Provided records:
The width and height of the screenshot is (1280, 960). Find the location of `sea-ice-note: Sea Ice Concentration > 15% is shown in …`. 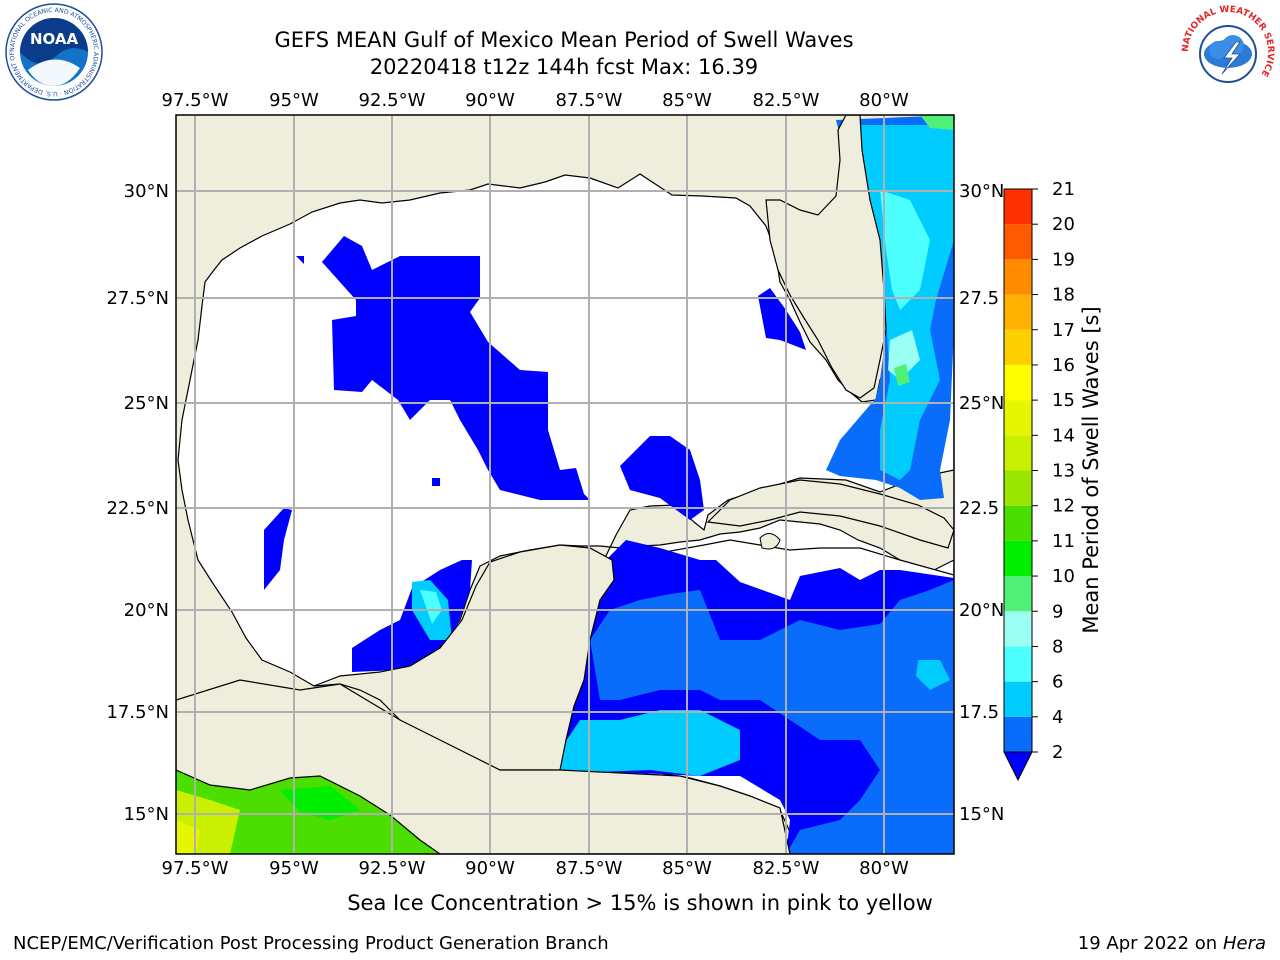

sea-ice-note: Sea Ice Concentration > 15% is shown in … is located at coordinates (640, 903).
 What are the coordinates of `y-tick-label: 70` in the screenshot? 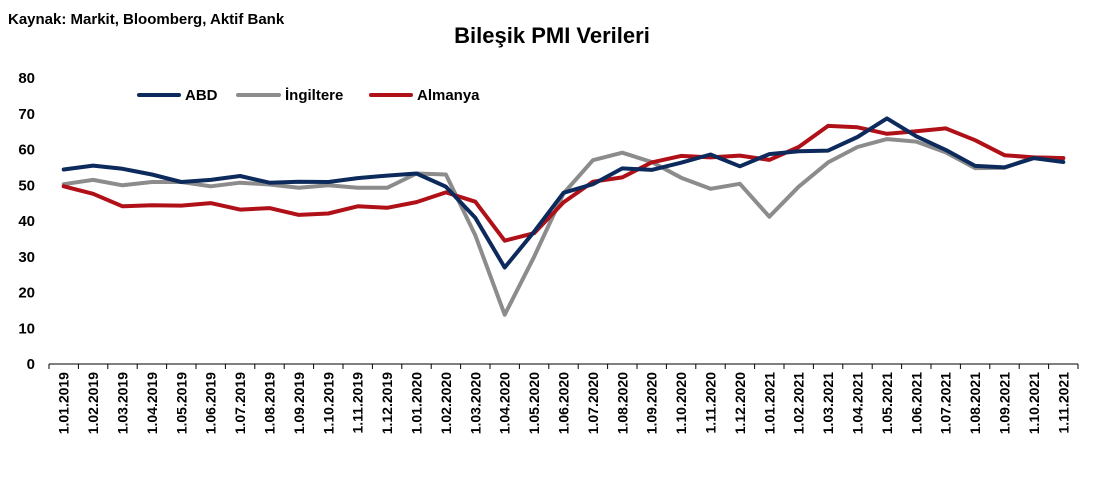 It's located at (26, 114).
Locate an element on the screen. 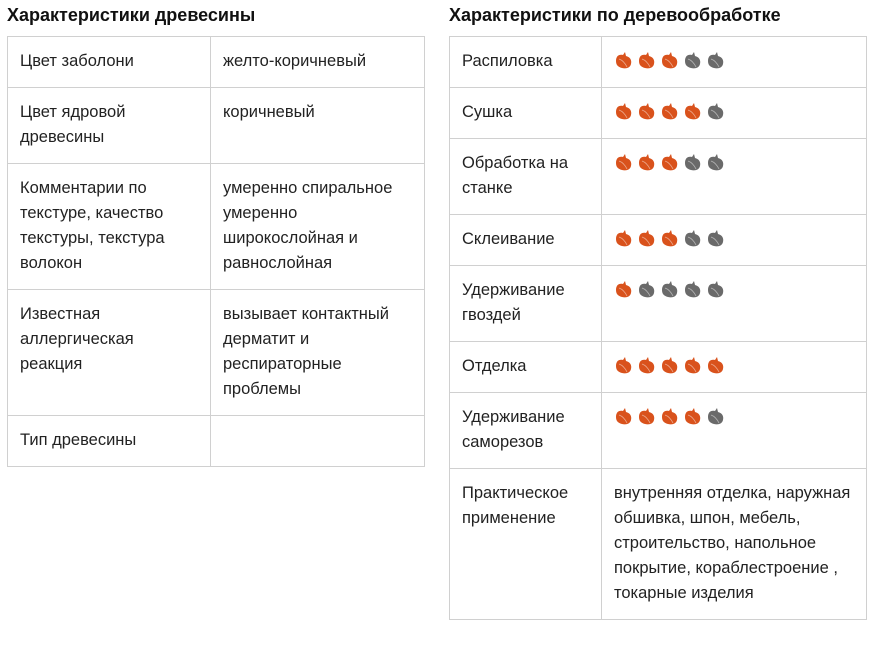 This screenshot has width=871, height=654. row-label: Цвет ядровой древесины is located at coordinates (109, 126).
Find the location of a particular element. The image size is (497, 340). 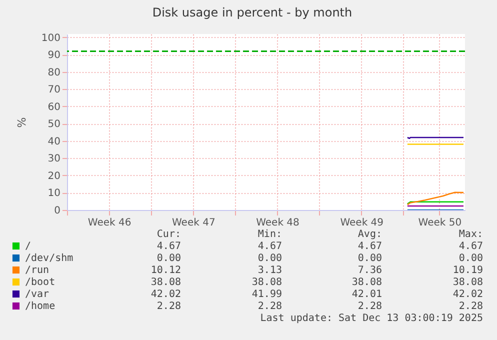

text: 42.01 is located at coordinates (367, 294).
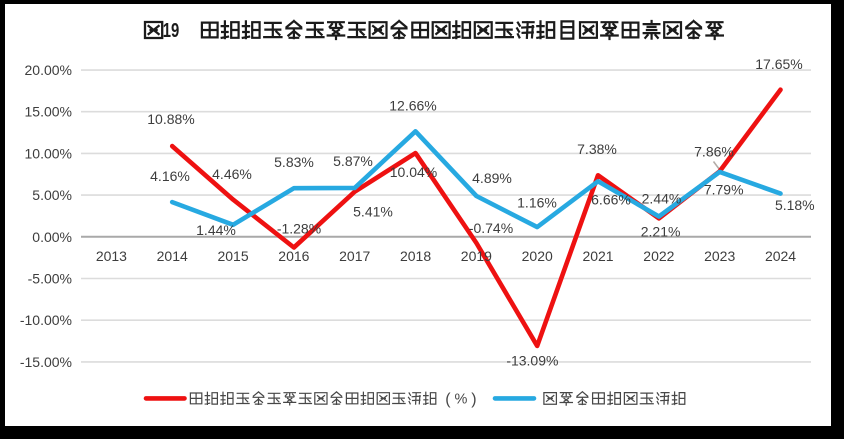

Action item: Copy the listing from the line with "Find the location of a" through the end of the listing, word for word, and leave out the pictures.

Answer box:
Find the location of a particular element. The image size is (497, 340). 

text: 42.01 is located at coordinates (367, 294).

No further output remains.